▸ **Pixel coordinate grounding data**:
════════════════

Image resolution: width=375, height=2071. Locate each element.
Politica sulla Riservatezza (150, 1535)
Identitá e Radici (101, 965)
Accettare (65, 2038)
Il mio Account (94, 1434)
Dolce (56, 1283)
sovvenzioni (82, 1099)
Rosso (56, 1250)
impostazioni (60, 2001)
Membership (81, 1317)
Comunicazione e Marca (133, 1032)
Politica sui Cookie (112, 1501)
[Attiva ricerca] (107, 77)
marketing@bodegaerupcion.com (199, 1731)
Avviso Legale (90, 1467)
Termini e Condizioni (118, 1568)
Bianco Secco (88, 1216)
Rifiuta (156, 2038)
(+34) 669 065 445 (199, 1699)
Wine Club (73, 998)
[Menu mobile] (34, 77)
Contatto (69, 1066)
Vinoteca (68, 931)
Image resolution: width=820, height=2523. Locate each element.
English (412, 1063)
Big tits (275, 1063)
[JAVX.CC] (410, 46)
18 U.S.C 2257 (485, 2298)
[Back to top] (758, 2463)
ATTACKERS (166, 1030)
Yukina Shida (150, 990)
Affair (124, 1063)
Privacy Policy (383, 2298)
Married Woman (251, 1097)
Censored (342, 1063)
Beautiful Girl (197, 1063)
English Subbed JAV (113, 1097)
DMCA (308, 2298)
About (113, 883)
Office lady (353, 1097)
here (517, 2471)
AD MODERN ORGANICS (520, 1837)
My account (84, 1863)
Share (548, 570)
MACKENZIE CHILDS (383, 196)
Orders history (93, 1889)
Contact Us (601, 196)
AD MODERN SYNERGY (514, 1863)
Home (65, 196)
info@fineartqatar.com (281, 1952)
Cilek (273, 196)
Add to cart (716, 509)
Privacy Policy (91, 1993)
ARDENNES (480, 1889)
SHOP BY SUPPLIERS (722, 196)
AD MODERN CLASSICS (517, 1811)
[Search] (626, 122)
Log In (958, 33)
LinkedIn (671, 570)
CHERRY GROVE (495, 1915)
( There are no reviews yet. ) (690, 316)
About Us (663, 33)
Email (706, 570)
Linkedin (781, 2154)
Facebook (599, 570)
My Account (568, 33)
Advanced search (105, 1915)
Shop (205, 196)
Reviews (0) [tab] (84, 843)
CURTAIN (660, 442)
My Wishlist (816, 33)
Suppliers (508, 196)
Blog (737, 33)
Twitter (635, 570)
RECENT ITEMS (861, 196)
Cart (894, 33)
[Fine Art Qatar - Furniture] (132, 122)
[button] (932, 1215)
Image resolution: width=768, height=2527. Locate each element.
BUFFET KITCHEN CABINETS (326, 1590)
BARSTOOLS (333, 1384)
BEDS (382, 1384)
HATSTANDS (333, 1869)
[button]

════════════════

▸ **Required action**: A single number is required: the count of lines in the records that include the string "MODERN".

▸ **Answer box**: 3